Vanadium cyclopentadienyl tetracarbonyl VCp(CO)4 is orange solid, having meting point 138-139°C (under N2). Microanalyis: Calc. for C5H5V(CO)4,: C, 47.4; H, 2.2; V, 22.3. Found: C, 47.4; H, 2.1; V, 22.1.
Characterization: Qualitative IR analysis (CS2 solution of VCp(CO)4): CO groups present (two strong maxima at 1890 and 1982 cm-1, similar to the spectra of corresponding Ta and Nb compounds).

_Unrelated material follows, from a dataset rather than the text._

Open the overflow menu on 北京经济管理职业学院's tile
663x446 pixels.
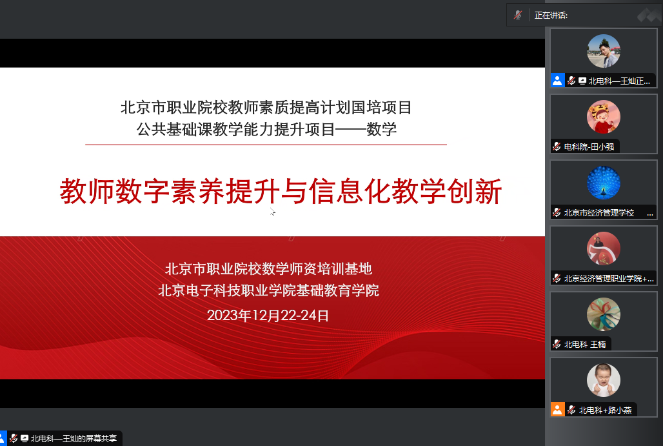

Synthesis: NaCp (1.5 parts, dimethoxyethane (DME) solution) was mixed with HgCl (5.0 parts, DME solution), then 7.0 parts of NaV(CO)6 (DME solution) were slowly added (2 hours) to the reaction mixture (N2, 25°C). Reaction mixture was filtered under N2, solvent evaporated and solids extracted with H2O, then mixture filtered under N2, the precipitate washed with H2O, extracted with Et2O, solution filtered under N2, ether removed by distillation). The solid crude VCp(CO)4 was sublimed, washed with Et2O and dried (yield 78%).
VCp(CO)4 can be also synthesized in good yield by using analogous strontium etherate salt of vanadium hexacarbonyl (Sr[V(CO)4]2), or using calcium cyclopentadienide
CaCp2 instead of NaCp. [i]
[i] R.P.M. Werner, Switlana Manastyrskyj, US Patent, US3144472A, « Preparation of cyclopentadienyl vanadium tetracarbonyl compounds », https://patents.google.com/patent/US3144472A/en
Cyclopentadienyl vanadium tetracarbonyl VCp(CO)4 was applied as precursor for the vapor phase plating of a Steel with vanadium metal layer by thermal MOCVD method, at pressure <0.2 Torr; the reservoir with VCp(CO)4 was sufficiently heated to volatilize the precursor and provide a steady continuous precursor flow. The growth temperature was ~200-300°C.